Task material:
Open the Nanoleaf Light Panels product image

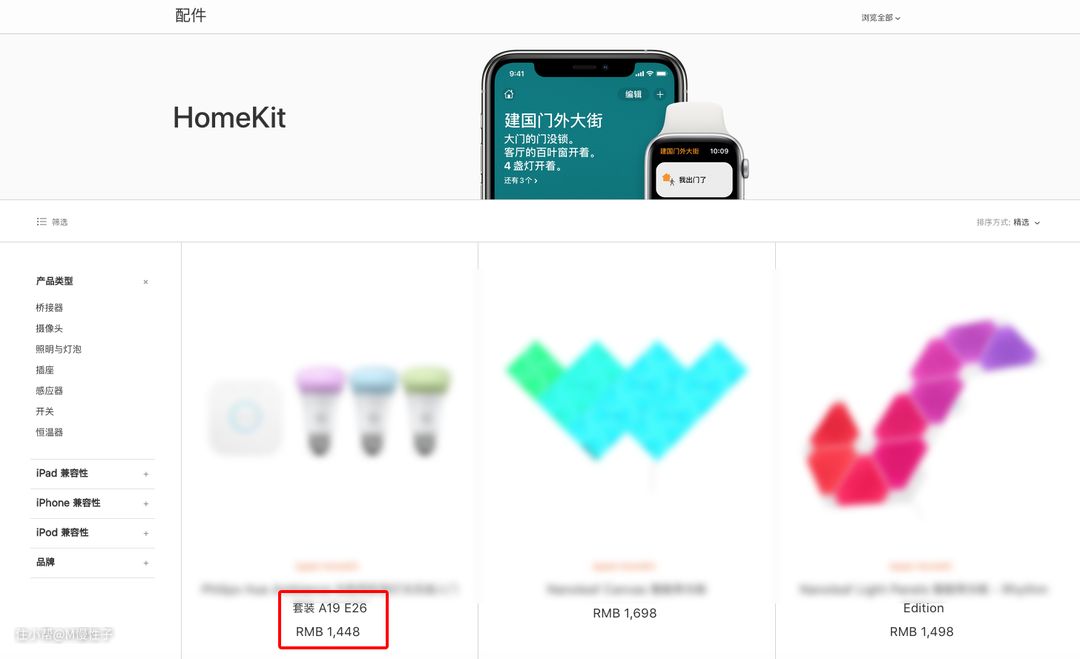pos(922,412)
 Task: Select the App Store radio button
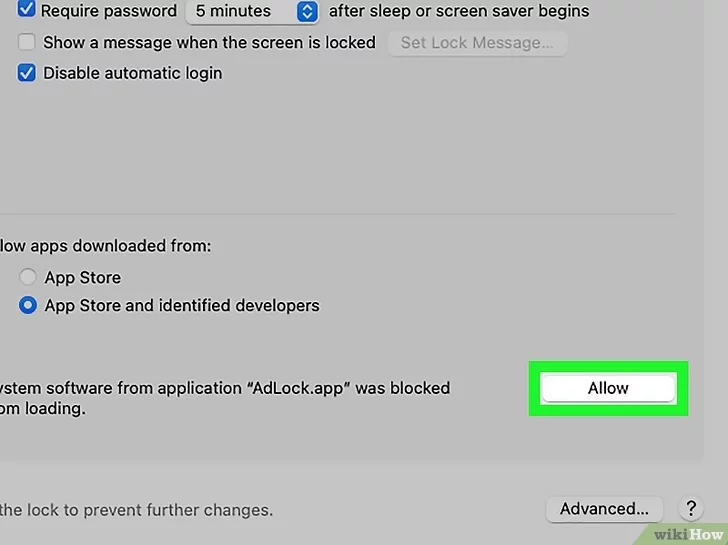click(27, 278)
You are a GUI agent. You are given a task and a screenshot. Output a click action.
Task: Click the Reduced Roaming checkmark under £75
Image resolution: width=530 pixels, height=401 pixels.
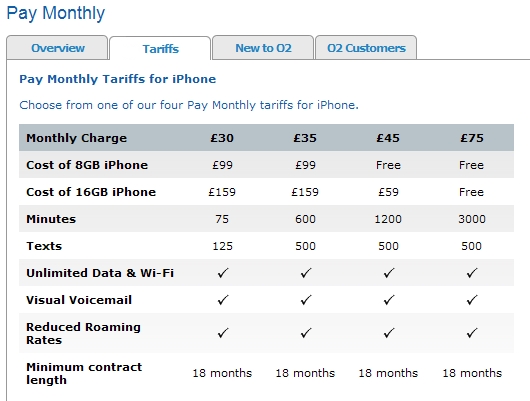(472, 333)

Aim of the task: Reproduce, without alteration and without pictures, only those lines that lie between the first line of the entries above and the line containing "Task: Click the", both of them included.

Answer:
Open the Nanoleaf Light Panels product image

pos(922,412)
 Task: Select the App Store radio button
click(27, 278)
You are a GUI agent. You are given a task and a screenshot. Output a click action.
Task: Click the Reduced Roaming checkmark under £75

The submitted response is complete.